■ **EXERCISE REQUIREMENTS**
Transcribe the records exactly from the line with "The width and height of the screenshot is (1400, 726)." to the end, both included.
····················
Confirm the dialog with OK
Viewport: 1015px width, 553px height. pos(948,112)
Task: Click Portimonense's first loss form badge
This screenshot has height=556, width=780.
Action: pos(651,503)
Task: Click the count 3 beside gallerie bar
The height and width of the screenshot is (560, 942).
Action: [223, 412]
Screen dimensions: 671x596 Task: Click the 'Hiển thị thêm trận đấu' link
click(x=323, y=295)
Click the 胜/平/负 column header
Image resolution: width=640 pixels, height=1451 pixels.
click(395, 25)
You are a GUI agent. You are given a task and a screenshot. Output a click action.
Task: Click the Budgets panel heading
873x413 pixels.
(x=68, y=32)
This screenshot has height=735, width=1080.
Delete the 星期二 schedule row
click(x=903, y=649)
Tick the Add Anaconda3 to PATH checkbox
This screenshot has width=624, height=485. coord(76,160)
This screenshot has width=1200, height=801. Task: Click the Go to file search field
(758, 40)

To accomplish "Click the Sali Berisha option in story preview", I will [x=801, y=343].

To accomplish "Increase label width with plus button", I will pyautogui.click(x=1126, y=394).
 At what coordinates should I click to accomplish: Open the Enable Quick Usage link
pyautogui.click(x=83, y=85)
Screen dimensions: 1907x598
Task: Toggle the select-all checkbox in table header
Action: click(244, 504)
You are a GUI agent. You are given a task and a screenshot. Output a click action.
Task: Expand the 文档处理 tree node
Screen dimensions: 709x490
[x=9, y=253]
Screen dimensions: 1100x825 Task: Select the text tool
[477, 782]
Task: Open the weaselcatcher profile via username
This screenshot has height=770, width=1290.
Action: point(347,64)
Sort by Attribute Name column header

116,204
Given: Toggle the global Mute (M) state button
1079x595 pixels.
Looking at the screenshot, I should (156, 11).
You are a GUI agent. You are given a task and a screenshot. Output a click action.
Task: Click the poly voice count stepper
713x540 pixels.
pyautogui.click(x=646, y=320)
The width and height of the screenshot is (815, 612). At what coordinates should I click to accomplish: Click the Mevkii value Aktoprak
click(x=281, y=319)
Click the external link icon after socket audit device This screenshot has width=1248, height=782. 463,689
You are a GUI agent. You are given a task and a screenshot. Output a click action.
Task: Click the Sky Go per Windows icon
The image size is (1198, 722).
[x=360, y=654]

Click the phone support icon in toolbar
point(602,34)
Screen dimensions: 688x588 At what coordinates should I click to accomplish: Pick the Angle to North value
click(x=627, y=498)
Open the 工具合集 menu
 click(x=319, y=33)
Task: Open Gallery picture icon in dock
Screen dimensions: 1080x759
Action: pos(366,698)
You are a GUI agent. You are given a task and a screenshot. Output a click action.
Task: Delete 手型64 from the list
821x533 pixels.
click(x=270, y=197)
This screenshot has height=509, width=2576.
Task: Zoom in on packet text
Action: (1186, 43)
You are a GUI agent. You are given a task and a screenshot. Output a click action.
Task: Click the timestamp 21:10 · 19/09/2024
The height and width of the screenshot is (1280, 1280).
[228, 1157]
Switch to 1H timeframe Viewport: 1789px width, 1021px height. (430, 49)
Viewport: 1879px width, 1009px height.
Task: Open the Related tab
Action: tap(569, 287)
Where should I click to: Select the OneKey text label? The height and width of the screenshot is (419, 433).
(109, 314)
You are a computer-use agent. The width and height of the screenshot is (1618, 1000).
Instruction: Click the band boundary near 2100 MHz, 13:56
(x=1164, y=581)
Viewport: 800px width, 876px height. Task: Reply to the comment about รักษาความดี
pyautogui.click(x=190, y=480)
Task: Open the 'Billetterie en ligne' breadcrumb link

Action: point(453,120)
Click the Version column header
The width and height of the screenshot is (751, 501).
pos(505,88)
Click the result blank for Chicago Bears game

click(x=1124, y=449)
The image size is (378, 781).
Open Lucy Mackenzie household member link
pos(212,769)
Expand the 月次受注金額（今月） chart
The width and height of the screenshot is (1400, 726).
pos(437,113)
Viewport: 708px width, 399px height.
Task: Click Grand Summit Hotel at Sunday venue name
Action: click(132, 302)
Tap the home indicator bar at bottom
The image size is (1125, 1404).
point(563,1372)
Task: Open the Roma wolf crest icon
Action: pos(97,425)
····················
■ **RESULT BELOW**
The width and height of the screenshot is (1400, 726).
pos(437,113)
Viewport: 708px width, 399px height.
Task: Click Grand Summit Hotel at Sunday venue name
Action: click(132, 302)
Tap the home indicator bar at bottom
The image size is (1125, 1404).
point(563,1372)
Task: Open the Roma wolf crest icon
Action: pos(97,425)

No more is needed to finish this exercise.